The court, noting ethics rule 4.4, which requires a receiving lawyer to return documents that he reasonably believes the sender conveyed inadvertently, upheld the trial court’s decision to disqualify Sanchez’s counsel. Balancing Sanchez’s right to choose his own counsel against the need to maintain the legal profession’s “highest standards,” the court weighed the issue in favor of disqualification.
The court found that “a party’s possession of its opponent’s privileged material weighs in favor of disqualification because less severe remedies such as assessments of expenses or counsel fees fail to adequately address the [ethics] violation and that attendant harm of access and exposure to privileged documents.”

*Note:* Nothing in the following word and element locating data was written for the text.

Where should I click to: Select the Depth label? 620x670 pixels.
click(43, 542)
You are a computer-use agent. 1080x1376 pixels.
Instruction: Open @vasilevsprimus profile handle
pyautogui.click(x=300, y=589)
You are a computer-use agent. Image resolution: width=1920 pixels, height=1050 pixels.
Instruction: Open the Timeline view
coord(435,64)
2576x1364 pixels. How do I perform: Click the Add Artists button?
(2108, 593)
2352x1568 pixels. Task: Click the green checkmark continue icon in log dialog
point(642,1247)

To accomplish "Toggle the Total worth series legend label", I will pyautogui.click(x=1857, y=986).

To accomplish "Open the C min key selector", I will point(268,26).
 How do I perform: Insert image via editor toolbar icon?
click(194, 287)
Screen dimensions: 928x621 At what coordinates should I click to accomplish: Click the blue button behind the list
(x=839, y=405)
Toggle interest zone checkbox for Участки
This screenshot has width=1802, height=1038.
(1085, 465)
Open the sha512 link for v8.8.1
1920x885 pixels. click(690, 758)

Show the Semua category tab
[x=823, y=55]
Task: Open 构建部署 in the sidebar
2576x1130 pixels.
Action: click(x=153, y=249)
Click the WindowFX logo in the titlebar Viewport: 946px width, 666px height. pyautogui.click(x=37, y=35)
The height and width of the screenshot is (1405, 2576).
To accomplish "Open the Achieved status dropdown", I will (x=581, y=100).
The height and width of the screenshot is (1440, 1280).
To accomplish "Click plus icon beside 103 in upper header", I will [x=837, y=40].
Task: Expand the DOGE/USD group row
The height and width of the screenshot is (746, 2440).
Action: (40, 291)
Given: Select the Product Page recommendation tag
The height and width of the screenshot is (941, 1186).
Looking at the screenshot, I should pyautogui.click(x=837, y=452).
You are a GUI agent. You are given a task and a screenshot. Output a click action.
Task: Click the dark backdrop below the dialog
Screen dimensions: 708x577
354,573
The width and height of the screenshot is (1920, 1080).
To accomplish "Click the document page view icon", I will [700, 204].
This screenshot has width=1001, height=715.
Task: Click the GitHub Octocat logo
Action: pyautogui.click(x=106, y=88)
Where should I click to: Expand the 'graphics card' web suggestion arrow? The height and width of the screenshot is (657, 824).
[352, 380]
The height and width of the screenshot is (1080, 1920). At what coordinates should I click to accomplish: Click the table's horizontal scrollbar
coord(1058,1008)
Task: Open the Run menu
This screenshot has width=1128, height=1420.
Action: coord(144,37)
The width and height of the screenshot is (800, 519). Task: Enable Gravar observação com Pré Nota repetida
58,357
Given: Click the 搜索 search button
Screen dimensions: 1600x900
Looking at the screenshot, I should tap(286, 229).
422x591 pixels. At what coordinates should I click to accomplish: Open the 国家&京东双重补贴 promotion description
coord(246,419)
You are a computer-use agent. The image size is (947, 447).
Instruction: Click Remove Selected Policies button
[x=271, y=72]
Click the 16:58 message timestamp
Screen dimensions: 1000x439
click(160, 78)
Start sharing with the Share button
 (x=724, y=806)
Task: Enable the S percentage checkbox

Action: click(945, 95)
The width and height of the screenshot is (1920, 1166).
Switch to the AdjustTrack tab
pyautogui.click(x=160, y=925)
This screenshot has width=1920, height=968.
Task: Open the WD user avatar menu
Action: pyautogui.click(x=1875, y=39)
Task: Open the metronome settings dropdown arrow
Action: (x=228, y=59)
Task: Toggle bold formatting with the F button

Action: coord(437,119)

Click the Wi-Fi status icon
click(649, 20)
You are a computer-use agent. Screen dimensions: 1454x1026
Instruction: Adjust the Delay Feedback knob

The court disqualified Sanchez’s counsel because (1) Sanchez’s “extra-judicial self-help measures deprived [Maquet] of the opportunity to prevent disclosure of this privileged information”; and (2) Sanchez’s counsel’s “unreasonable delay in disclosing this information rendered futile any attempt to mitigate this harm.”
POP Analysis
At this time, the Sanchez case remains unpublished and, by N.J. rule, does not constitute binding precedent. Even still, the case offers a roadmap for companies faced with employee theft of privileged communications. First, have a policy or employee contract in place preventing employees from taking company information when they separate from the company. Second, when learning of this privilege theft, immediately demand return of all materials. And third, if the delay of return is significant, consider a motion to disqualify counsel because no company can unring the bell.